Para os 30 me preparo...
Com os 50, eu tento criar sentido,
Chegando nos 200 eu paro...

Mas seja em qualquer 1...
Em qualquer 1 destes,
Quero sempre repetir a fase que falei...
E ao mesmo tempo esquece-la,
por perceber que a vida é solta, em uma desordem ilógica,
disposta perenemente em movê-la.

Quero chegar ao simples pensamento de que sou pequeno.
Ponto final.
Quero parar de mentir pra mim, falar dos meus problemas, externalizar meus problemas,
Ponto final.
Quero resovler meus problemas, parar de reclamar de tudo, e nos meus problemas colocar um
Ponto final.

Quero aprender a cada dia, quero amar quem eu amo, até o dia do nosso
Ponto final.
Dar o parecer, de nada serve...
O importante sereia que aparecesse algo feito,
e que a atitude de ação se conserve, no que concerne,
à sair do comodismo.
É uma questão de ter que enganar a sí mesmo. Eu me conheço, percebo alguns dos meus defeitos, sei muitas vezes o que esperar de mim. E com isso, eu tenho que enganar a mim mesmo, pra não acabar me enganando mais uma vez...
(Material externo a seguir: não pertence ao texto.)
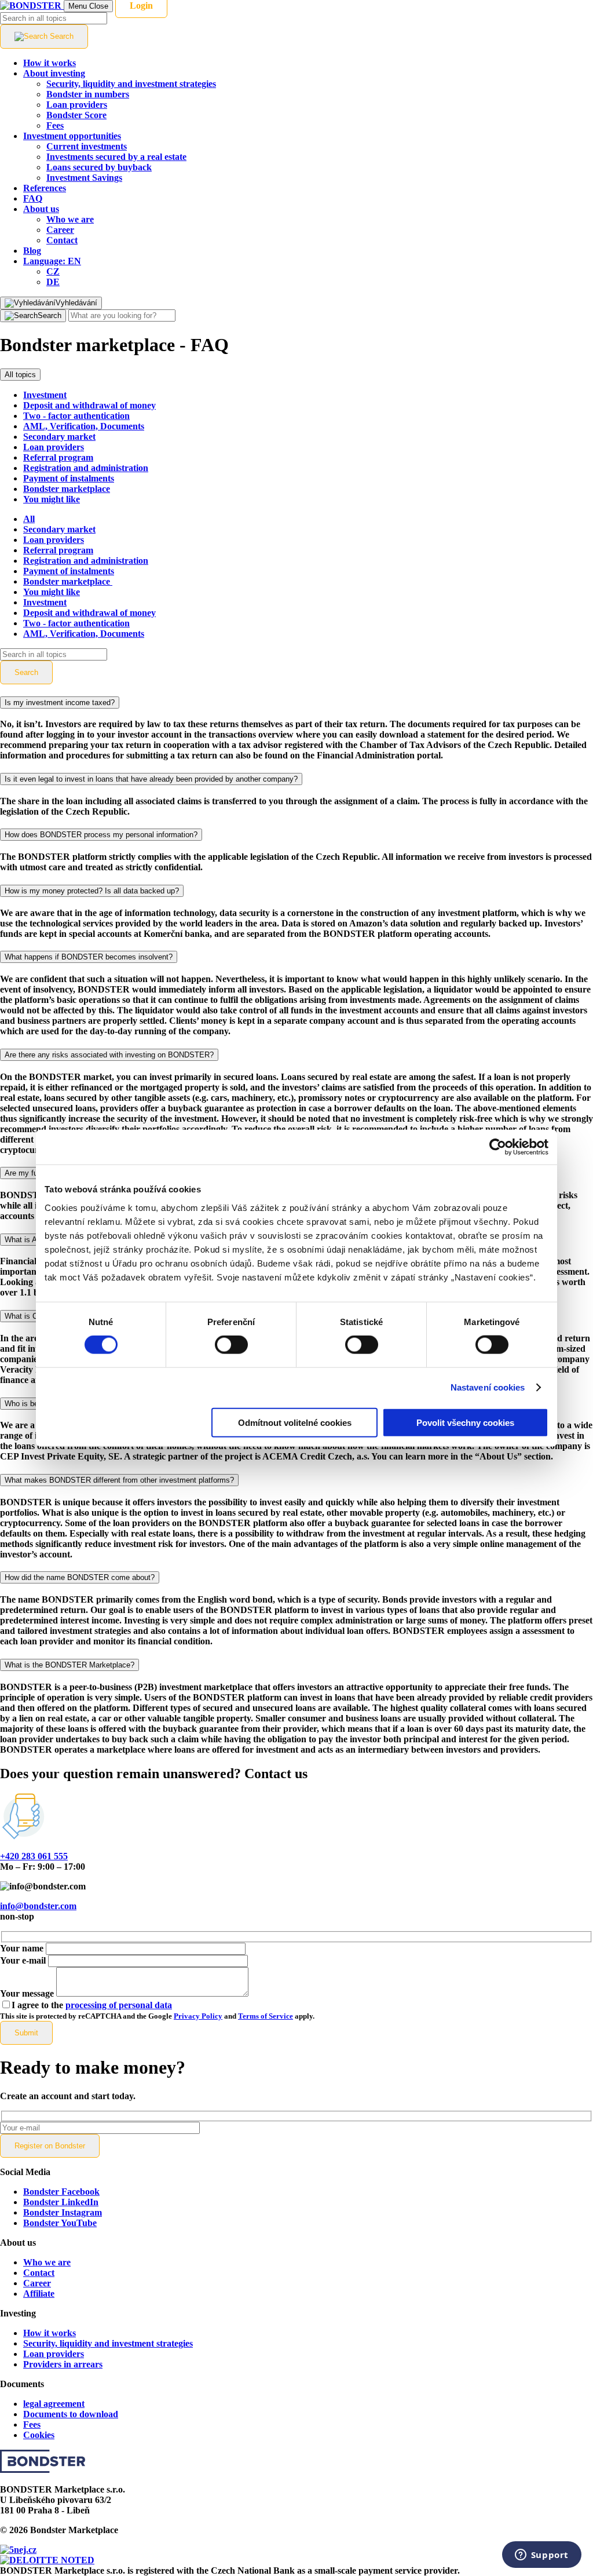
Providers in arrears (63, 2364)
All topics (20, 374)
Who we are (47, 2262)
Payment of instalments (68, 478)
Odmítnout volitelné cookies (295, 1422)
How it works (49, 2333)
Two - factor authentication (76, 416)
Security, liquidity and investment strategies (108, 2343)
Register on (49, 2145)
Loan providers (53, 447)
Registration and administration (85, 468)
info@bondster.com (38, 1906)
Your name (21, 1948)
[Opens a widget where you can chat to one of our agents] (541, 2555)
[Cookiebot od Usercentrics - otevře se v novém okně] (497, 1147)
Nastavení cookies (488, 1387)
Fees (32, 2424)
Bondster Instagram (62, 2212)
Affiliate (38, 2293)
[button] (52, 261)
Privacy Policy (198, 2016)
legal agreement (54, 2404)
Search (26, 672)
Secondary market (59, 437)
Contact (38, 2273)
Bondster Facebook (61, 2191)
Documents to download (70, 2414)
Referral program (58, 457)
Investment (45, 395)
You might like (51, 499)
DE (53, 282)
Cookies (38, 2435)
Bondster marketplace (66, 489)
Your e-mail (23, 1960)
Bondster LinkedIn (60, 2202)
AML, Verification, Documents (83, 426)
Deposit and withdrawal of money (89, 405)
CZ (53, 271)
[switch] (231, 1345)
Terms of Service (265, 2016)
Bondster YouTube (60, 2223)
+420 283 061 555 (34, 1856)
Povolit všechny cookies (465, 1422)
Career (37, 2283)
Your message (27, 1993)
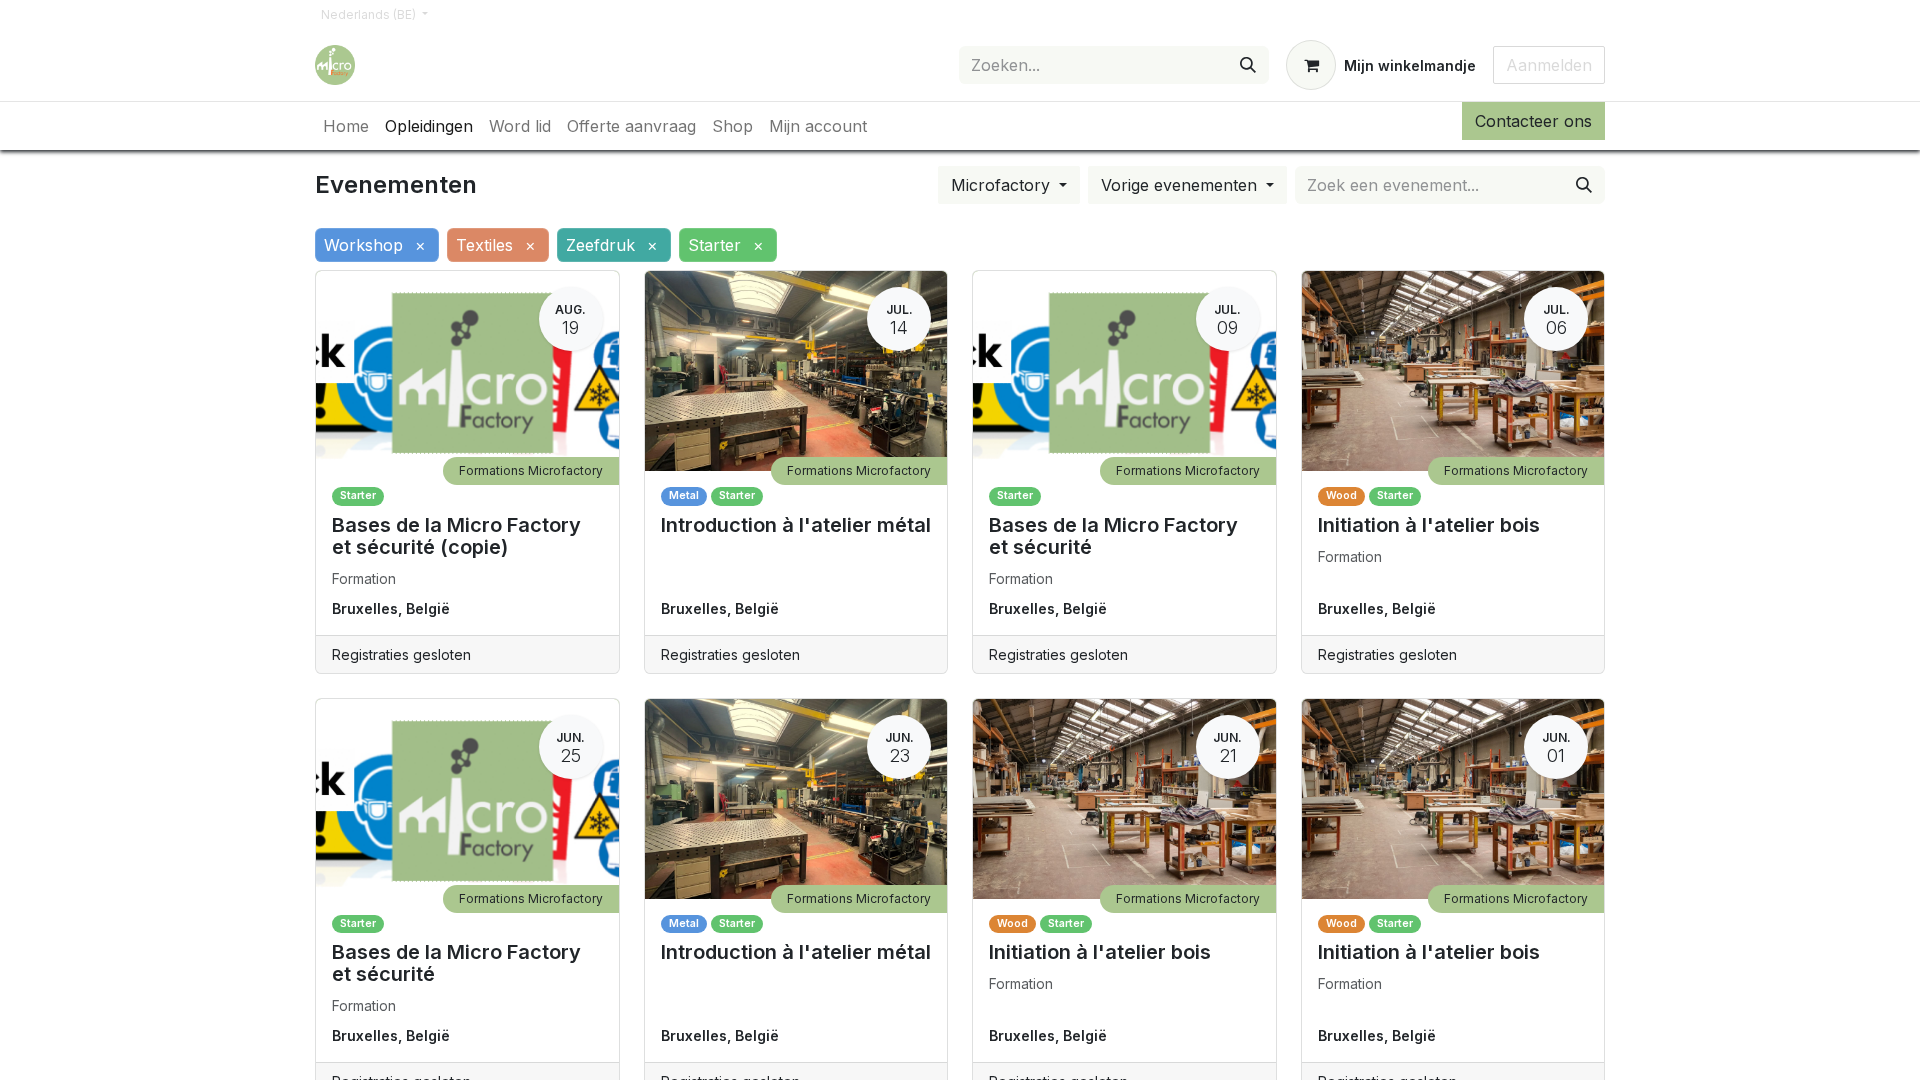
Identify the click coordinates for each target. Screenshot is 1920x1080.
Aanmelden (1549, 65)
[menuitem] (346, 126)
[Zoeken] (1248, 65)
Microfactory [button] (1003, 185)
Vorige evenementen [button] (1181, 185)
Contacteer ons (1533, 121)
segunda-feira, 2 de maio de 2011

Canseira do cancer de mais uma segunda-feira. Conseguimos criar um ambiente insuportavelmente desprezível. Seria aprazível parar de falar, e me revoltar, aderindo ao coquetel, ou combustível. O ser humano vive anos, e não sobe de nível. Risível, e não da pra rir.
Sou chamado de maluco, depressivo.
Sou antagônico, sem mérito. Heurístico, sem desmérito. Cansei. Depois voltarei a normalidade. Mas é congnitivo. Um poema acaba sendo inexpressivo. Sou um doente, problemático, por mero pensamento alusivo. Inofencivo. Cancei do cancer que tenta viver em mim... Pois nele eu não vivo.